Cuando nos despedimos en su oficina de Los Pinos el 19 de octubre de 1994 ignoraba que, auxiliado por Gabriel García Márquez, Carlos Salinas intermediaba entre Bill Clinton y Fidel Castro en un conflicto causado por balseros cubanos que intentaban ingresar a Estados Unidos después de abandonar Cuba.

Era el final de su mandato y le había pasado de todo; arrancó el año con la rebelión del subcomandante Marcos en Chiapas; ejecutaron a Luis Donaldo Colosio en Lomas Taurinas; consiguió que Ernesto Zedillo ganara las elecciones a Diego Fernández de Cevallos y Cuauhtémoc Cárdenas, y asesinaron a José Francisco Ruiz Massieu.

Con el mundo desplomándose sobre sus hombros aún se daba tiempo para intermediar entre Cuba y Estados Unidos cuando éste país se preparaba para una intervención militar en el Caribe  y la Isla sufría los efectos de la naturaleza, pero más aún de la caída de la Unión Soviética.

Ayer acudí al Club de Industriales, invitado por el ex Presidente, a escuchar una narración sucinta del contenido del más reciente de sus libros, "Muros, Puentes y Litorales". Los empresarios y académicos que ahí estuvieron se quedaron con las ganas de conocer su opinión sobre política mexicana y Donald Trump.

Desde el inicio, el coordinador del evento advirtió que no habría sesión de preguntas y respuestas. Carlos se concretó a narrar su participación, casi al final de su mandato, en un episodio de geopolítica que incidió en las relaciones entre Cuba y Estados Unidos, en la política interna de la nación norteamericana y en la carrera política de Clinton, y en otro, ocurrido 10 años después de concluir su mandato, al pedir ayuda a Fidel para rescatar a 2 niños secuestrados por un padre que los mantenía ocultos en la Isla.

Yo también me quedé con las ganas de preguntar; hace casi un año, el 28 de mayo de 2016, una semana antes de las elecciones en las que el PRI perdió 7 gubernaturas, platicamos de todo y de nada. Desde entonces, mucha agua ha corrido bajo los puentes, pero ayer no era el momento adecuado.

Pero estar en el Club de Industriales y observar, desde un lugar privilegiado, el impacto que su presencia y palabra tienen en auditorios de ese nivel obligan a preguntarse por qué el ex Presidente creyó conveniente imponerse en la agenda política nacional con un libro mediante un intenso recorrido en medios de comunicación y ayer en el Club de Industriales.
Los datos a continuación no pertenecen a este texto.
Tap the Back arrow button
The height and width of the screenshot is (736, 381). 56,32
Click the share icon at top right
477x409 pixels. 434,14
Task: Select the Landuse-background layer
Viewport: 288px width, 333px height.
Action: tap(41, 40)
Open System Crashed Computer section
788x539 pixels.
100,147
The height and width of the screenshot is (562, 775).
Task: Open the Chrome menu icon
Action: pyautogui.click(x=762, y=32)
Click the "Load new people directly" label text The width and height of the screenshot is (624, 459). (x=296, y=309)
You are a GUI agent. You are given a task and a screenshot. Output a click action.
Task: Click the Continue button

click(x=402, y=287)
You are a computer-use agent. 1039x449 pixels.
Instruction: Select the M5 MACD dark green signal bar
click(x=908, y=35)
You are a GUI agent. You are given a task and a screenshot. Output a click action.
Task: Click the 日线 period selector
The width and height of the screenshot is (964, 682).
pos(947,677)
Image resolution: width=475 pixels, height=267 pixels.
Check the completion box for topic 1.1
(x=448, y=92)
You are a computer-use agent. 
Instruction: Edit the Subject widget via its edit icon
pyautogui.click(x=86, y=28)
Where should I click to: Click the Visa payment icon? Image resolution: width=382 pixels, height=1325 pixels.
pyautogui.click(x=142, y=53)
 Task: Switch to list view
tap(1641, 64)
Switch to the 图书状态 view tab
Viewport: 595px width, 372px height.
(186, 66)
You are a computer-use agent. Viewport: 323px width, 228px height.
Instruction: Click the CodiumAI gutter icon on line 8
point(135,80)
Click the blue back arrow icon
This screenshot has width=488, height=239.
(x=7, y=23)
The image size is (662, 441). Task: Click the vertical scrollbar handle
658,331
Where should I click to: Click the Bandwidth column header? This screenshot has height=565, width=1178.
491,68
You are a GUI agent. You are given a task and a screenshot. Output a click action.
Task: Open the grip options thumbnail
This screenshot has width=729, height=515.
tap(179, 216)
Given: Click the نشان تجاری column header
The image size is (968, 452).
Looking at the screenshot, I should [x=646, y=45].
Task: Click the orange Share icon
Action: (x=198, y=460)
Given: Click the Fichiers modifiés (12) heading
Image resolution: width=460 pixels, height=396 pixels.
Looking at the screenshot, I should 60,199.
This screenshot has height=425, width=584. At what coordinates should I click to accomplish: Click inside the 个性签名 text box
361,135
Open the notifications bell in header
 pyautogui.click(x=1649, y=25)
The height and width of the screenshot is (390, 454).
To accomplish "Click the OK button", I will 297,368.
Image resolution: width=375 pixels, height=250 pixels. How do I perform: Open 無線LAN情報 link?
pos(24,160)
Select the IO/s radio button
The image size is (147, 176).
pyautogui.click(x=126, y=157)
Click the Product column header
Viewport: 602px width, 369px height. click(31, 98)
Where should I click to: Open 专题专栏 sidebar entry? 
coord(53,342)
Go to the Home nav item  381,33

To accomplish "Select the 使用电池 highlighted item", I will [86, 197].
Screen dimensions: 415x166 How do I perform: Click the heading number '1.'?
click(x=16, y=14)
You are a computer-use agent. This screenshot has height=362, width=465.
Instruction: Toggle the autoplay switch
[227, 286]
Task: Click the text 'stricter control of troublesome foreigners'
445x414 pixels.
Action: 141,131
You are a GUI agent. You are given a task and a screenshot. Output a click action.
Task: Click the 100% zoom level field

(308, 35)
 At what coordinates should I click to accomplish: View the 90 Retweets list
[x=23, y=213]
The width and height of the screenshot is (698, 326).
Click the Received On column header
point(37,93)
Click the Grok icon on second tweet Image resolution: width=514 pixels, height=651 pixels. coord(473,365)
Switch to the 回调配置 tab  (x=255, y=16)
Por cierto, no contestó a uno de los comentaristas de su libro, el ex subsecretario de Relaciones Exteriores, Andrés Rozental, el por qué hasta hoy revela su participación en la triangulación con Clinton y Castro.

Quien lo conozca un poco coincidirá en que su relanzamiento no tiene que ver con la industria editorial, por más que "Muros, Puentes y Litorales" sea una gran narración.